The words come out of Mr Portnov’s mouth like daggers, and they barely hide the anger lurking underneath.
“You’re calling it revenge?” He says. “Well that’s your interpretation. Write that revenge was bleeding from my eyes if you like. I’d prefer to describe it as restoring justice and fulfilling a promise.”
On the crucial question, the crusading lawyer denies any working links with the new administration. “If they were helping me,” he says, “Poroshenko would already be in jail.”
Halyna Yanchenko, an anti-corruption expert turned high ranking member of Mr Zelensky’s new party, also rejected the accusation Mr Poroshenko was being pursued because of politics. There was no order to “go after Poroshenko,” she said, adding that that “wasn’t the way the new administration saw the world”.
What that did not mean is that Mr Poroshenko should avoid prosecution. “If there is a crime, he should be made to answer for it,” Yanchenko said. “But it’s a matter for law enforcement and not politicians to comment on.”
Members of Poroshenko’s administration are unconvinced.
Ivanna Klympush-Tsintsadze, Ukraine’s outgoing deputy prime minister, told The Independent that the current course "looked like political persecution” – and not only against a political opponent but against an entire political force. The pre-election proposal to expand lustration to former deputies was a “route to dictatorship,” and "a disgraceful way to treat people who gave five years of their life when the country was on its knees."

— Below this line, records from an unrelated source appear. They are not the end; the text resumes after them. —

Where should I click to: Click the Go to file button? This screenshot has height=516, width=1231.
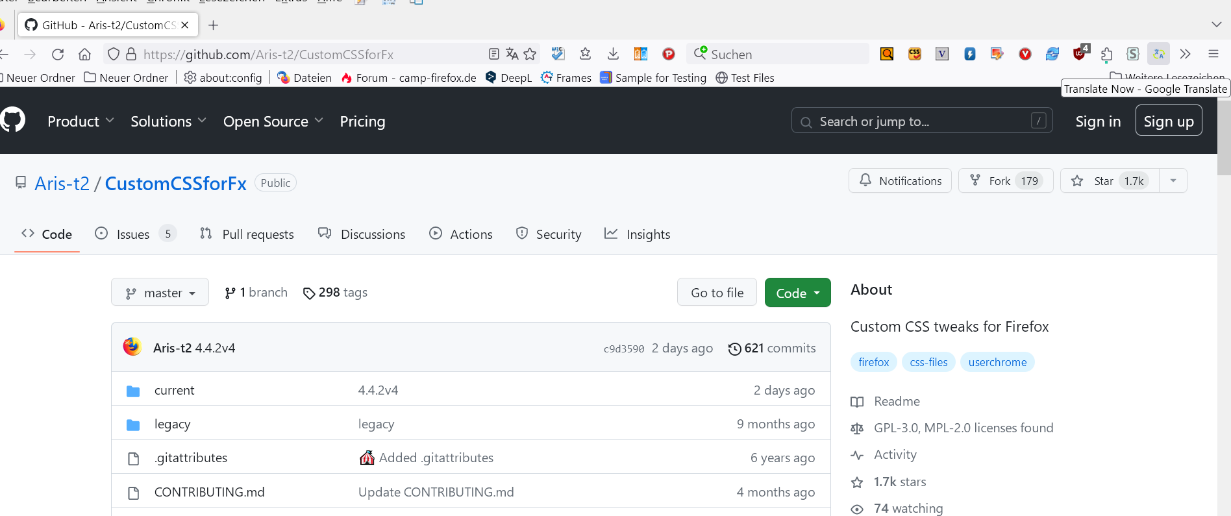click(x=717, y=293)
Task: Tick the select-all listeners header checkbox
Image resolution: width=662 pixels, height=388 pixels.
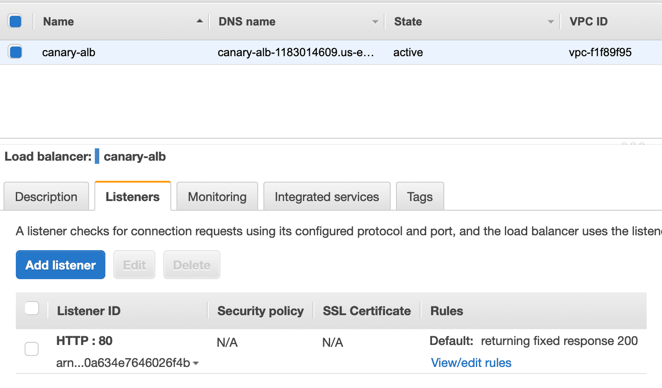Action: click(x=32, y=309)
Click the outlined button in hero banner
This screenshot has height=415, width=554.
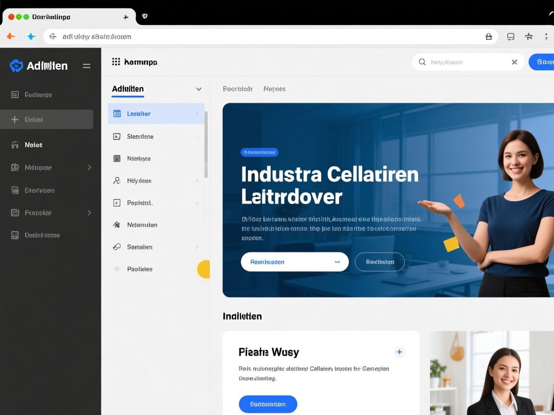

“The new, young team are falling into old traps of Ukrainian politics,” she said. What was good was that the elections were free and competitive, but that process had resulted in an “unprecedented situation of one-party control.”
“There is a temptation to move away from formal procedure, to ignore procedure and law,” she said. “That is a dangerous path, a slow-ticking bomb.”
Some commentators play down the fears of a purge of the former elite.
Oleksandr Martynenko, head of the Interfax Ukraine news agency and a former press secretary to Ukraine’s second president, Leonid Kuchma, told The Independent that the promises of lustration already looked to be on the scrap heap. They were made in the heat of an election system, he said; the Zelensky administration is “looking for ways to step back.”
In Mr Marynenko’s view, the criminal cases against Poroshenko looked more like “an attempt to play on the former president’s nerves.”
The legal opinion on the prospects for Portnov’s prosecutions is split. The prosecuting lawyer Yevgeniya Zakrevskaya said there was no public evidence that looked like it might result in a criminal sentence. Instead, she suggested, the cases against Poroshenko looked like “a PR and information gathering exercise” for the wily Portnov.
But others are not so sure.
With decisions on the State Investigations Bureau being decided upon by criminal courts in Kiev, the criminologist Anna Maliar says the former president will end up having to rely on the justice system he left behind.
Unfortunately, this is the same justice system he only “pretended to reform,” she tells The Independent, "the very courts he used to settle political scores.”
“For that reason alone, Poroshenko has cause to worry,” she says.